SELECTION →
# Golden Retriever to Loving Home, Burlington Ontario



## sareza (Apr 9, 2009)

Saw this ad today...emailed and asked if they have considered a GR Rescue so he doesn't fall into the wrong hands. Mind you, they have not advertised as "Free", but rather "Please Contact".

http://hamilton.kijiji.ca/c-pets-do...Retriever-to-a-loving-home-W0QQAdIdZ134395621


----------



## mm03gn (Sep 24, 2008)

Hmmm...wish I had more room, I would definitely take him! I happen to live in Burlington too...When I saw your thread name, I half expected to see an ad from my dad's GF who also lives in Burlington - her golden boy Louie is SO overweight and never gets walked, it's really sad... I was hopeful...


----------



## esSJay (Apr 13, 2009)

I hope he finds a good home soon! Our hands are still tied up with Molson otherwise I would consider it. Burlington is only 20 mins from us.


----------



## z24pride (May 13, 2008)

Here's the reply I received to this guy in Burlington...

RE: Reply to your "Golden Retriever to a loving home" Ad on Kijiji‏

Thank you, we have an 11 year old cat Emma, Emma has been unable to adapt in the slightest to Riley
My husband and I love Riley but just can’t sacrifice the well being of our precious Emma
Jennifer


----------



## mylissyk (Feb 25, 2007)

mm03gn said:


> Hmmm...wish I had more room, I would definitely take him! I happen to live in Burlington too...When I saw your thread name, I half expected to see an ad from my dad's GF who also lives in Burlington - her golden boy Louie is SO overweight and never gets walked, it's really sad... I was hopeful...


Melissa, any possiblity you could foster him? Maybe if you contacted the nearest rescue and offered to foster him they could take him into rescue.


----------



## z24pride (May 13, 2008)

mylissyk said:


> Melissa, any possiblity you could foster him? Maybe if you contacted the nearest rescue and offered to foster him they could take him into rescue.


they did make a note that the dog would prefer homes with no other cats or dogs....


----------



## Karen519 (Aug 21, 2006)

*Yes*

YES MAYBE if you could foster him a rescue would take him.

Riley is a beauty!!!


----------



## mm03gn (Sep 24, 2008)

I don't think that would be possible unfortunately... We're currently living in a basement apartment - saving for a house. Space is already pretty tight. I'm not sure if DH would go for it. You know what though, I might just talk to my dad about this guy. (He lives upstairs...) We always talk about how he should get a dog of his own... and lately he's been seeming more into that idea, especially when he comes to the realization that we WILL be moving out one day, and NO we will not leave one of the dogs for him!


----------



## Katie "Bird" (May 19, 2009)

So what happened? Any updates?


----------



## sareza (Apr 9, 2009)

Looks like the ad has been removed. Hopefully a good home has been found for Riley!:crossfing


----------

DIRECTION A →
Return each line of the records that contains the word "height".
The forum thread and the records that follow it are unrelated material.

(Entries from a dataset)
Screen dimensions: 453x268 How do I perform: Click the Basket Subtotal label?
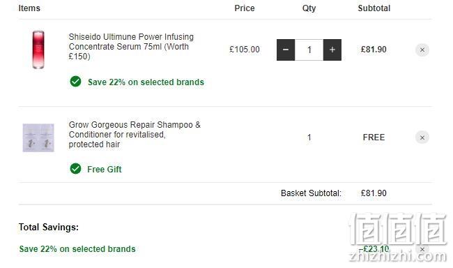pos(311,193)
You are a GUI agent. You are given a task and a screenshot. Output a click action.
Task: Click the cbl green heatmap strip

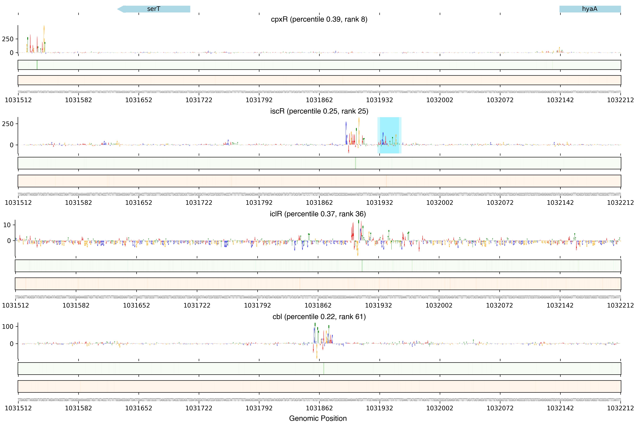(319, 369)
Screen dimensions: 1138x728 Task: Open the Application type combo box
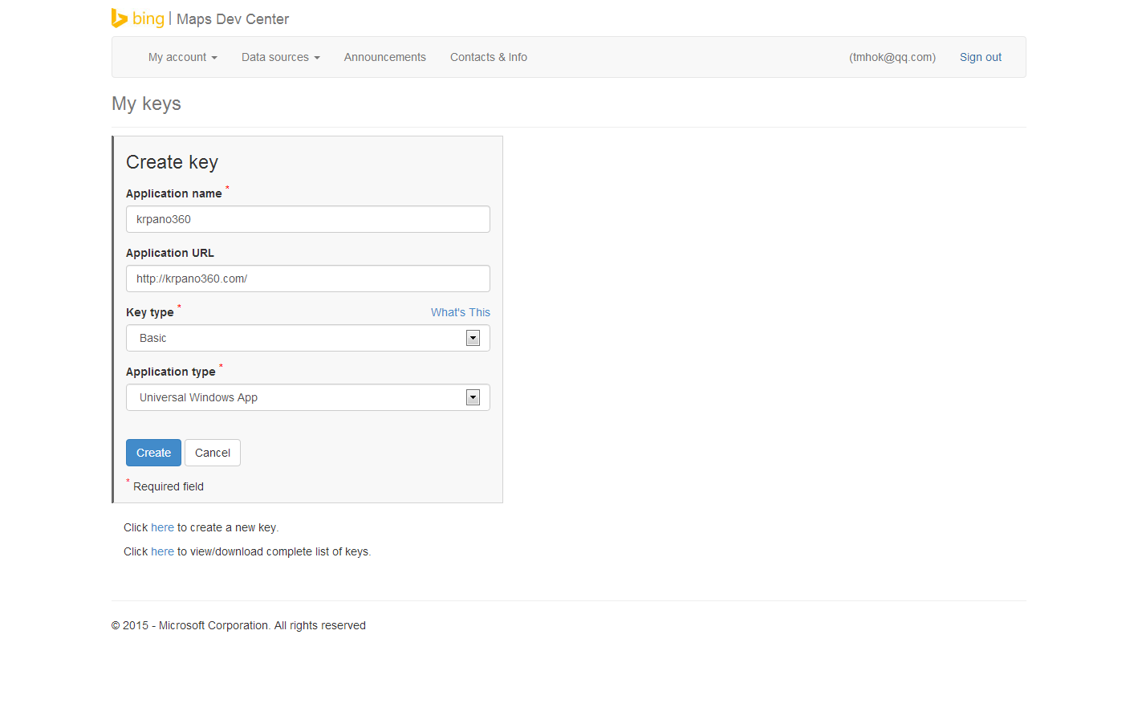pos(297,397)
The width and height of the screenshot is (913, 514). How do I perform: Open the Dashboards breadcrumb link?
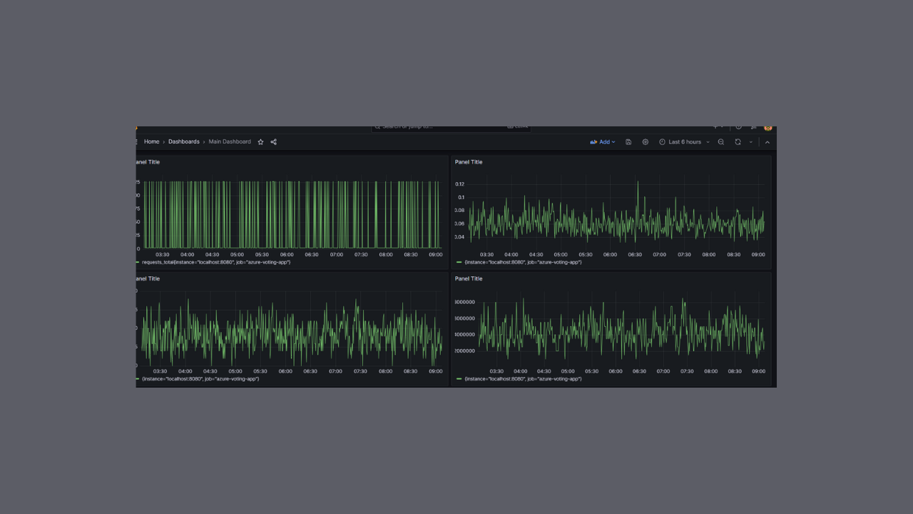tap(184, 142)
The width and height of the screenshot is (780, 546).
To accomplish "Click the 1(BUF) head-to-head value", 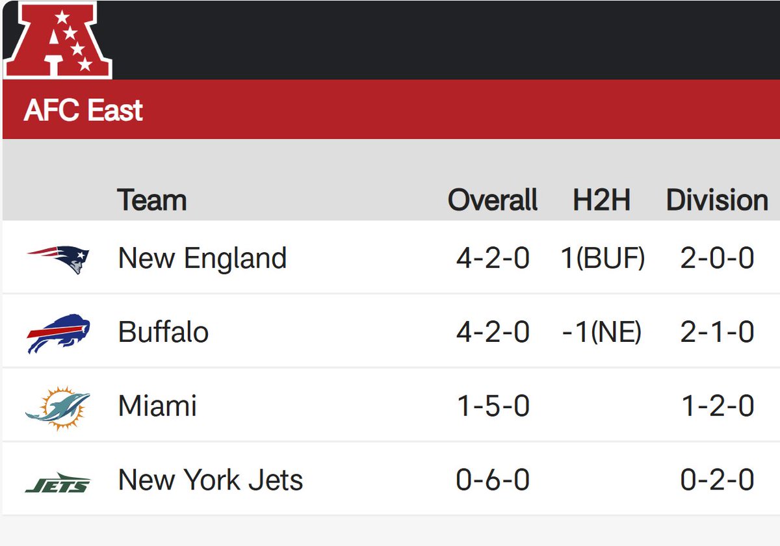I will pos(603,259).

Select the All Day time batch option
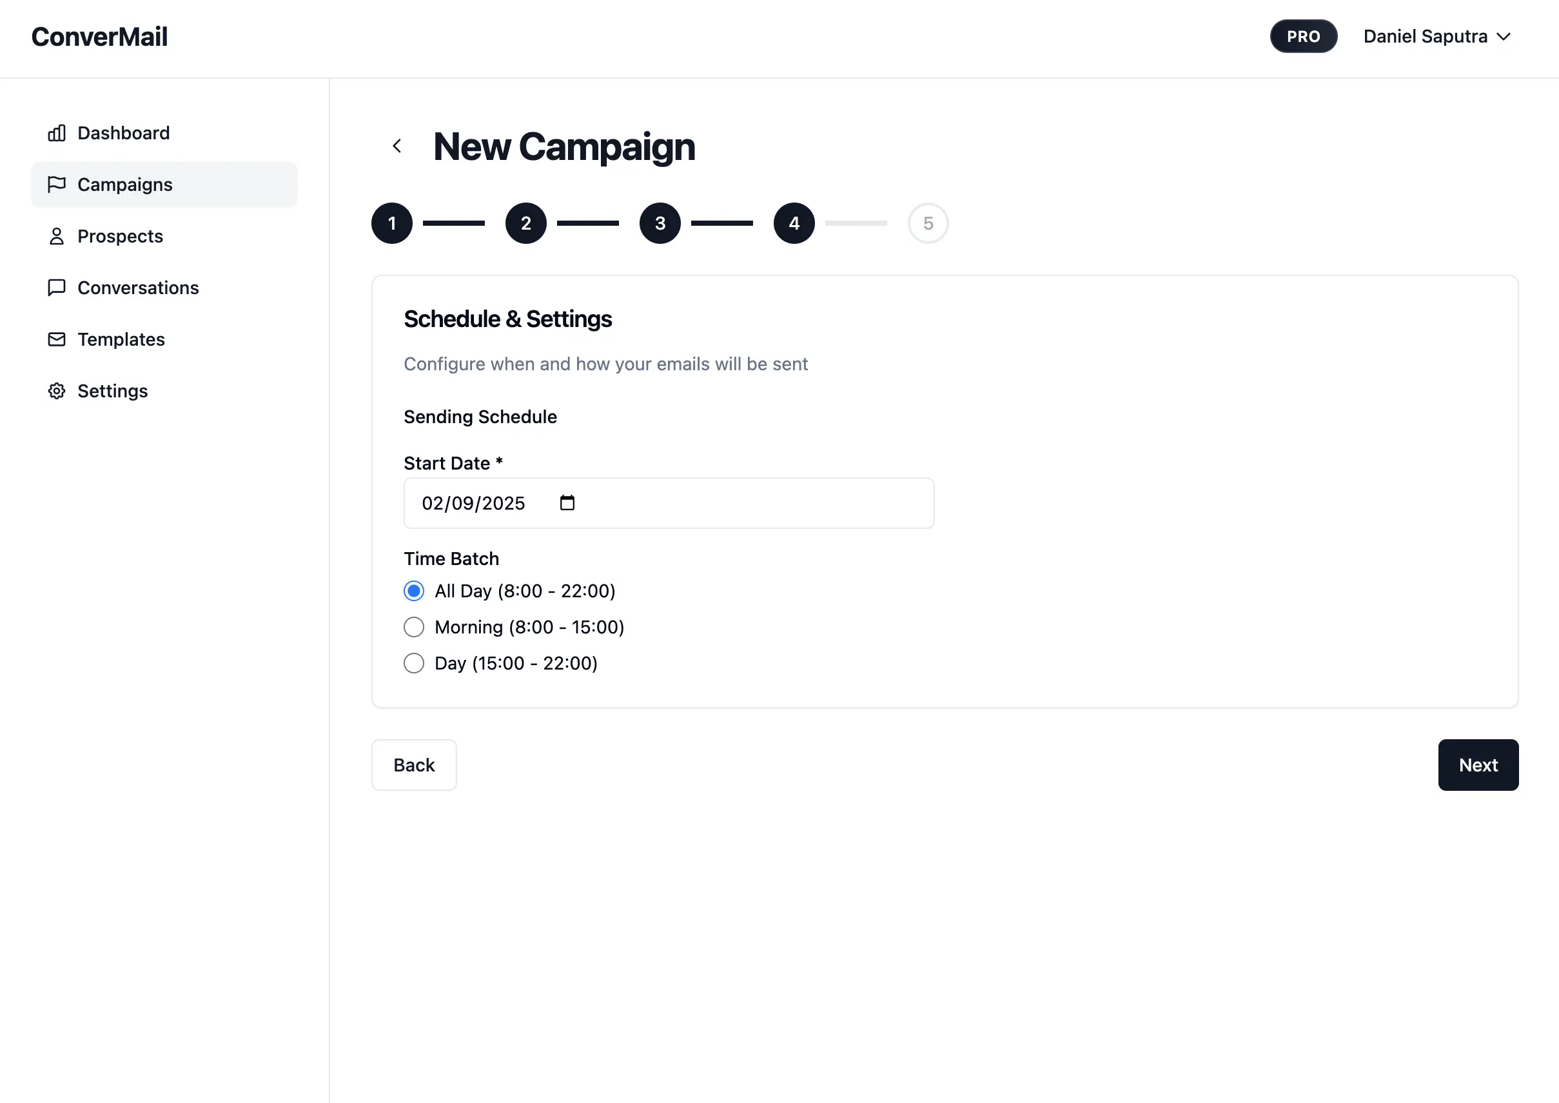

==

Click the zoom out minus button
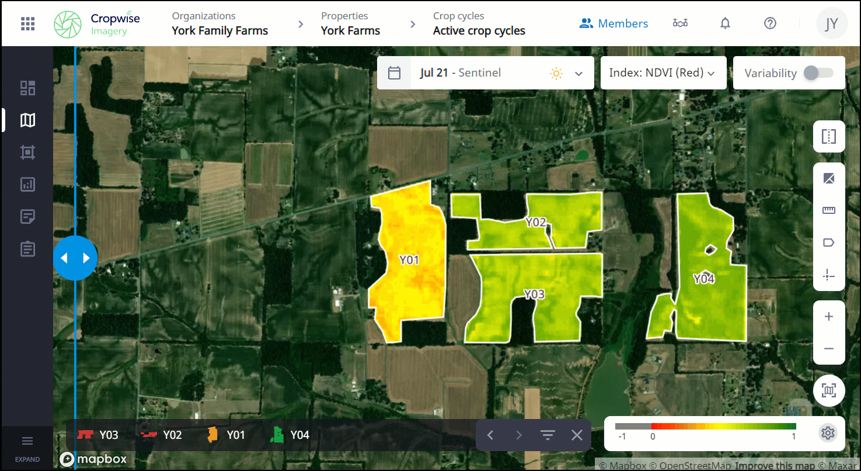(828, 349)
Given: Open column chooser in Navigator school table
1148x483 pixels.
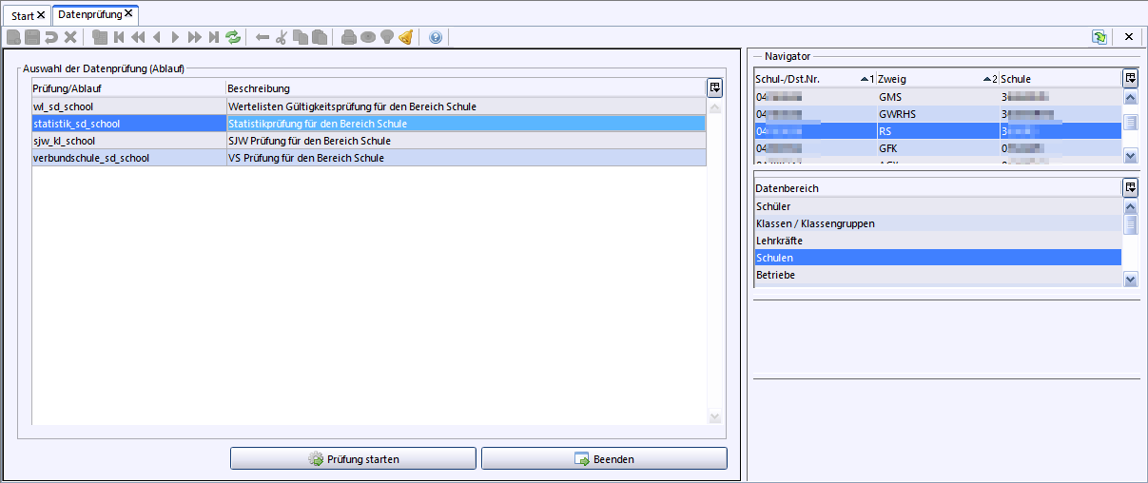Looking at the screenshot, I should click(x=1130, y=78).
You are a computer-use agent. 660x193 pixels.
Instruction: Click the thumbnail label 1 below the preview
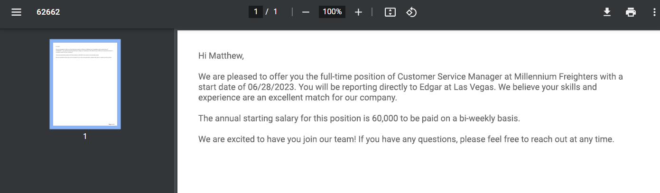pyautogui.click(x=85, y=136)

* * *

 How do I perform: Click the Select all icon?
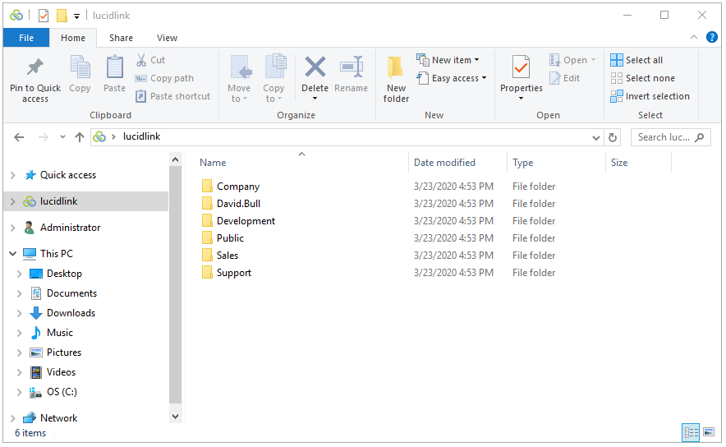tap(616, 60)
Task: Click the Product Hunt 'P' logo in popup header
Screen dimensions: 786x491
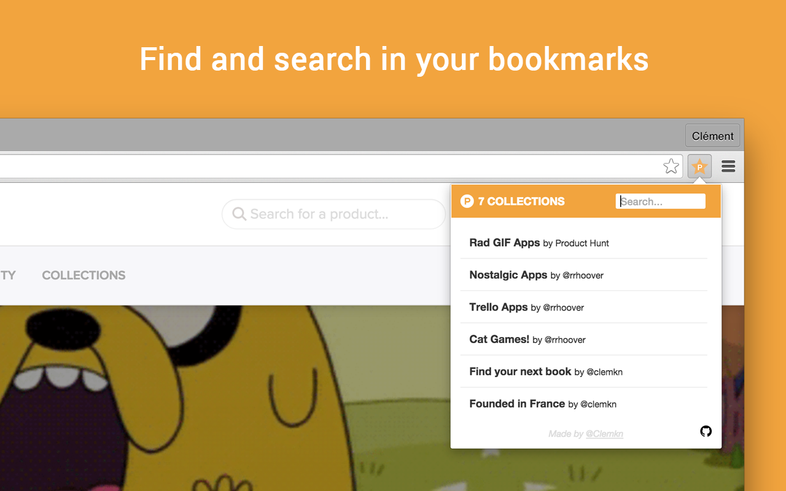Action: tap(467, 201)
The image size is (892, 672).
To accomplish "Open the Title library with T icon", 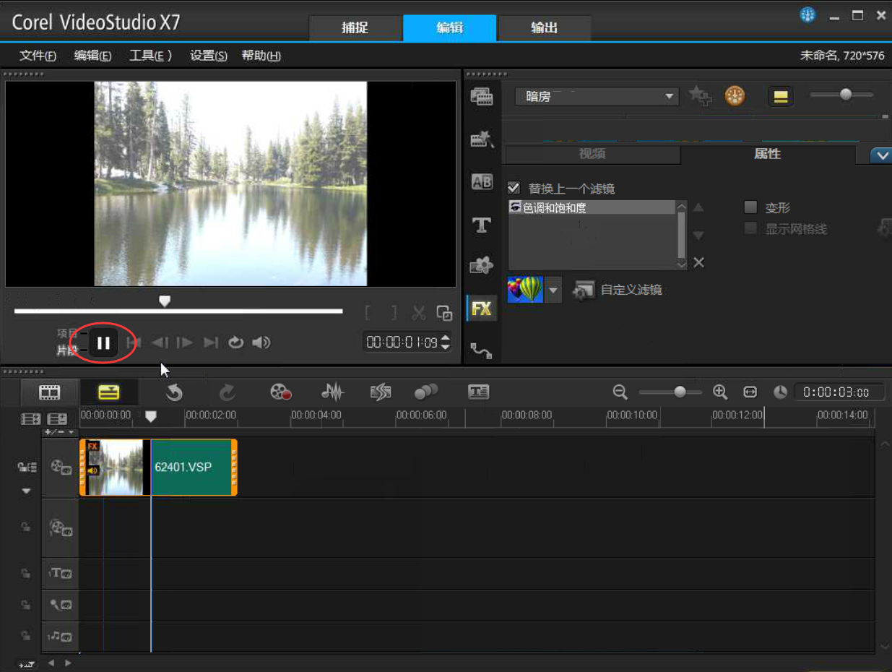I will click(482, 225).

DIRECTION B →
Reproduce the forum thread from "they did make" to "would take him.", swapping "cats or dogs" for "pets".

EXPECTED OUTPUT A →
The width and height of the screenshot is (913, 514). How do I perform: Open the Dashboards breadcrumb link?
The width and height of the screenshot is (780, 546).

EXPECTED OUTPUT B →
they did make a note that the dog would prefer homes with no other pets....


----------



## Karen519 (Aug 21, 2006)

*Yes*

YES MAYBE if you could foster him a rescue would take him.